-- Records shown follows --

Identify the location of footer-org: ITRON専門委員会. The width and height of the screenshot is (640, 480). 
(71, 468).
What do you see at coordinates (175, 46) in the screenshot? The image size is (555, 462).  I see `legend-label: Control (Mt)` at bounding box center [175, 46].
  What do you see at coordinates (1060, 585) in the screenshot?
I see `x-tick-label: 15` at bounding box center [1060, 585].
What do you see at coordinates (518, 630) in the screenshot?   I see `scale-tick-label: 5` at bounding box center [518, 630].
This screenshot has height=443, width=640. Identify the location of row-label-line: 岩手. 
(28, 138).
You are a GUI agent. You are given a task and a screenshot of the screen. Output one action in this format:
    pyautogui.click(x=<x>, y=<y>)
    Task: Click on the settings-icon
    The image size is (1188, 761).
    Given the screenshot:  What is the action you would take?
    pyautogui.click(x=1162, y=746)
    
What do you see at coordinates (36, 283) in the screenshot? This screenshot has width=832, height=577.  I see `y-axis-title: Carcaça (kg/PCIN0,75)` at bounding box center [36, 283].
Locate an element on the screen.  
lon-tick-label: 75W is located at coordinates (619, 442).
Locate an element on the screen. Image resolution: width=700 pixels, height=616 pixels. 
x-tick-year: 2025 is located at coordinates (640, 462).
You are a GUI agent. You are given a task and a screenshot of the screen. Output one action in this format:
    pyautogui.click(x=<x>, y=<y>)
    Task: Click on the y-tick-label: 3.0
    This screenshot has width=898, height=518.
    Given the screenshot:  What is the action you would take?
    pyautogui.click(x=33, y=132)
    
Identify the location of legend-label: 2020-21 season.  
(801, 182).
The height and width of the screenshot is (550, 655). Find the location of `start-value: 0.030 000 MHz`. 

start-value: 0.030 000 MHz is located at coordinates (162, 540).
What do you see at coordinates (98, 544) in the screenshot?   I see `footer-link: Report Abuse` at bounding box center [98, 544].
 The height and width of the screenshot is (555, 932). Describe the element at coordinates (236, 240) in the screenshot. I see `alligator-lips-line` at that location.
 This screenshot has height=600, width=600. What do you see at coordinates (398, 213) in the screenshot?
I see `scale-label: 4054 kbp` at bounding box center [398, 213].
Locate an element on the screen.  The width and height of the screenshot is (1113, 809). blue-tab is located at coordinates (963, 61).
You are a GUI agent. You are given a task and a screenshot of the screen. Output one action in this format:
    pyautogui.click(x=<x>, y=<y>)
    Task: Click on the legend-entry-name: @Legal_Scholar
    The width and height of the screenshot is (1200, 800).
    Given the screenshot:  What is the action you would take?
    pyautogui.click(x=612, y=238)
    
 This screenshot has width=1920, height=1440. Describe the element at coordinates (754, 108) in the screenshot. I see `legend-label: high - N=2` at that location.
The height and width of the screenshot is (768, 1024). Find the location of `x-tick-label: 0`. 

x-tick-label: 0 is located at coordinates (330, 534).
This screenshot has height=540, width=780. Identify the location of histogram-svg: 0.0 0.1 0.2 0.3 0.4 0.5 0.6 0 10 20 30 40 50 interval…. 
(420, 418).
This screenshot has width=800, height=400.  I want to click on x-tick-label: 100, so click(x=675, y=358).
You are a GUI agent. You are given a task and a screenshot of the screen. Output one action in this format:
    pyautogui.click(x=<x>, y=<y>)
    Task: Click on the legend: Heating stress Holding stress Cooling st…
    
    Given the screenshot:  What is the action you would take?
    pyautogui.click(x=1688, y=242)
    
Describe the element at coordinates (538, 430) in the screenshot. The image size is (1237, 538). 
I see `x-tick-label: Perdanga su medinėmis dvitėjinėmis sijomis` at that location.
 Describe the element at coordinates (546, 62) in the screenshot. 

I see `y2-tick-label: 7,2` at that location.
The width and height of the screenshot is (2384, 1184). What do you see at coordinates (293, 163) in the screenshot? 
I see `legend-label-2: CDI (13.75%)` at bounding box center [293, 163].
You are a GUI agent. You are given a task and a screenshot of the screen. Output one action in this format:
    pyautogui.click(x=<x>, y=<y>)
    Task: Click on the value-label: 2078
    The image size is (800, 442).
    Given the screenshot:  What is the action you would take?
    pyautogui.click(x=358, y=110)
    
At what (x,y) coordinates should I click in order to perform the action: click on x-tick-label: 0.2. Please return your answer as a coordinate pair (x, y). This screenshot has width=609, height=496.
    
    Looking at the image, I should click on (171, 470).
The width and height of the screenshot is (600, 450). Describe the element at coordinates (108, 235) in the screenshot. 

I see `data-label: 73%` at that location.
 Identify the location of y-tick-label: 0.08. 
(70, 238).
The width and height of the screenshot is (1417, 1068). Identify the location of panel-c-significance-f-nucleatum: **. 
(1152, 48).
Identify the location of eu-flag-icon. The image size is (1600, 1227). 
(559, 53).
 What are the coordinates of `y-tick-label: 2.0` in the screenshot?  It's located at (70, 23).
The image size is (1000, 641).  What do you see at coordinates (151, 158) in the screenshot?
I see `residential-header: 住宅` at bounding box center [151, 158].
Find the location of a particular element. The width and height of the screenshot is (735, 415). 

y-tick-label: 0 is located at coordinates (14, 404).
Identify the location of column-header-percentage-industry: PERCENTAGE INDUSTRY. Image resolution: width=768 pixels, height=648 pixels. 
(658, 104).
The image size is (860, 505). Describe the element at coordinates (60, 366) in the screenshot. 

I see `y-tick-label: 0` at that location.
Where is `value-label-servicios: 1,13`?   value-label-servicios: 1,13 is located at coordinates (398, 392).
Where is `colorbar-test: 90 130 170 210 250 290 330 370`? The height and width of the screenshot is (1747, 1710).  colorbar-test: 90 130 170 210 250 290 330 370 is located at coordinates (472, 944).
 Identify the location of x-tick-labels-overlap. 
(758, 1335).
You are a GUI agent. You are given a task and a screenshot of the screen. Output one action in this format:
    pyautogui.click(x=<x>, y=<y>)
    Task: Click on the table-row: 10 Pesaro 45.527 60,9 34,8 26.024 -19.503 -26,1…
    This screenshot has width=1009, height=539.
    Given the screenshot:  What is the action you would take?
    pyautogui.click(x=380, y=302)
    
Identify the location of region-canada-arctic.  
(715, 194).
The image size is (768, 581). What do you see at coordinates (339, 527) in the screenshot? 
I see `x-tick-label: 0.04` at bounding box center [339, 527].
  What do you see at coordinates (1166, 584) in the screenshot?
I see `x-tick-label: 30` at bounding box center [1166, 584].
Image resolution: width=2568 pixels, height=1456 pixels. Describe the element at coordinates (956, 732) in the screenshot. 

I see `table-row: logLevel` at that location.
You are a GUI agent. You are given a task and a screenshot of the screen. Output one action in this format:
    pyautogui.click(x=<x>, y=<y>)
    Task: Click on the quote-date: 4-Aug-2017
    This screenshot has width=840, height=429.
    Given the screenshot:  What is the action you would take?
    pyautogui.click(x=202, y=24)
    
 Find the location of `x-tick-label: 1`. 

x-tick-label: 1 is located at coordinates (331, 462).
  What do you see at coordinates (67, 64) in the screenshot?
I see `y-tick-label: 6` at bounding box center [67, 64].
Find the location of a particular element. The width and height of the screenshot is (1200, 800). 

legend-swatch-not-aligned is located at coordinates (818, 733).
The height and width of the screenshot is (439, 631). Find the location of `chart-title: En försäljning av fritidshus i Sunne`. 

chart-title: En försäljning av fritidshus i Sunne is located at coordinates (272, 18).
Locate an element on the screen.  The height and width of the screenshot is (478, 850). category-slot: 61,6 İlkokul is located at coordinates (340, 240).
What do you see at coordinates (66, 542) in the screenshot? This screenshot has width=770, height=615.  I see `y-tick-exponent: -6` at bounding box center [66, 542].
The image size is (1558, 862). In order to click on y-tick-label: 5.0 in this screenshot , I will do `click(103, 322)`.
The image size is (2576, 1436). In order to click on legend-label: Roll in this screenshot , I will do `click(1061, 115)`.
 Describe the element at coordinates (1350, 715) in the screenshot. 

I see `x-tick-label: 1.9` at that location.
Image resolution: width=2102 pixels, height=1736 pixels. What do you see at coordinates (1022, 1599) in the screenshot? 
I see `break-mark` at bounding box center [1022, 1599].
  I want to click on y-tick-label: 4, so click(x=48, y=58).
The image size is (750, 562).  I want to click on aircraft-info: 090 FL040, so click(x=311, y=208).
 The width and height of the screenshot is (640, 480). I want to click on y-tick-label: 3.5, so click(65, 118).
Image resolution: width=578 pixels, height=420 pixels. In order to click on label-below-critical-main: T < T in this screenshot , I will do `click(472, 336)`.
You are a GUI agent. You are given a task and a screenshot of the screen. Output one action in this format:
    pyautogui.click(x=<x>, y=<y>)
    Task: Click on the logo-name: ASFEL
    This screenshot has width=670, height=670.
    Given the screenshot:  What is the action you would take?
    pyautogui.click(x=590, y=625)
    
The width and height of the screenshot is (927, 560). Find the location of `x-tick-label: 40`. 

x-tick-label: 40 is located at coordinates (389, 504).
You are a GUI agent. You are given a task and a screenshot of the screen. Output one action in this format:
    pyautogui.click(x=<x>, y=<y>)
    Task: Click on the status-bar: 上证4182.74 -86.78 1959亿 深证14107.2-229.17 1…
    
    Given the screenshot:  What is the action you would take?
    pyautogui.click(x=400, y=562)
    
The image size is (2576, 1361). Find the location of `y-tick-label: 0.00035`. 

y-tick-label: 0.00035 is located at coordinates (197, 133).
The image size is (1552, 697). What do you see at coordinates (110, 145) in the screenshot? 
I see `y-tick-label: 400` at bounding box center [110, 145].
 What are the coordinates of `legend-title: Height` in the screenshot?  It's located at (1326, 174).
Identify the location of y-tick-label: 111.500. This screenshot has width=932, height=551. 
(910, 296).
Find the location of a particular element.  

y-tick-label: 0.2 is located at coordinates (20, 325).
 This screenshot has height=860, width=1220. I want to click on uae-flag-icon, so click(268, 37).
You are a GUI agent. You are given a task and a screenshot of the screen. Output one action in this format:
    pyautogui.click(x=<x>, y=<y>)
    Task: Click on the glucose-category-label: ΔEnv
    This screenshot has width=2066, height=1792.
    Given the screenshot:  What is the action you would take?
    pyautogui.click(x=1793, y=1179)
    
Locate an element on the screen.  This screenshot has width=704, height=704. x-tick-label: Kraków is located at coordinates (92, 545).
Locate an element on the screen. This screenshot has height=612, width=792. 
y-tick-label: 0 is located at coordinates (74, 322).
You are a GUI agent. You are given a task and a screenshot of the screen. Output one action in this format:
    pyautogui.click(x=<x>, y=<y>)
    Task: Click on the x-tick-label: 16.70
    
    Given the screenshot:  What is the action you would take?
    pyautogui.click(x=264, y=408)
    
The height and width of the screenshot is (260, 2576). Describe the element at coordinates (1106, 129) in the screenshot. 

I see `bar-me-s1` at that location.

-- Records shown concluded --

What the exercise asks: Lay out the stretch of data from the line containing "Describe the element at coordinates (1350, 715)" through the line containing "The width and height of the screenshot is (640, 480). I" as a Markdown table with the columns No. and Text, one numbered row per line and blank lines omitted.

Task output:
| No. | Text |
|---|---|
| 1 |  Describe the element at coordinates (1350, 715) in the screenshot.  |
| 2 | I see `x-tick-label: 1.9` at that location. |
| 3 | Image resolution: width=2102 pixels, height=1736 pixels. What do you see at coordinates (1022, 1599) in the screenshot?  |
| 4 | I see `break-mark` at bounding box center [1022, 1599]. |
| 5 |   I want to click on y-tick-label: 4, so click(x=48, y=58). |
| 6 | The image size is (750, 562).  I want to click on aircraft-info: 090 FL040, so click(x=311, y=208). |
| 7 |  The width and height of the screenshot is (640, 480). I want to click on y-tick-label: 3.5, so click(65, 118). |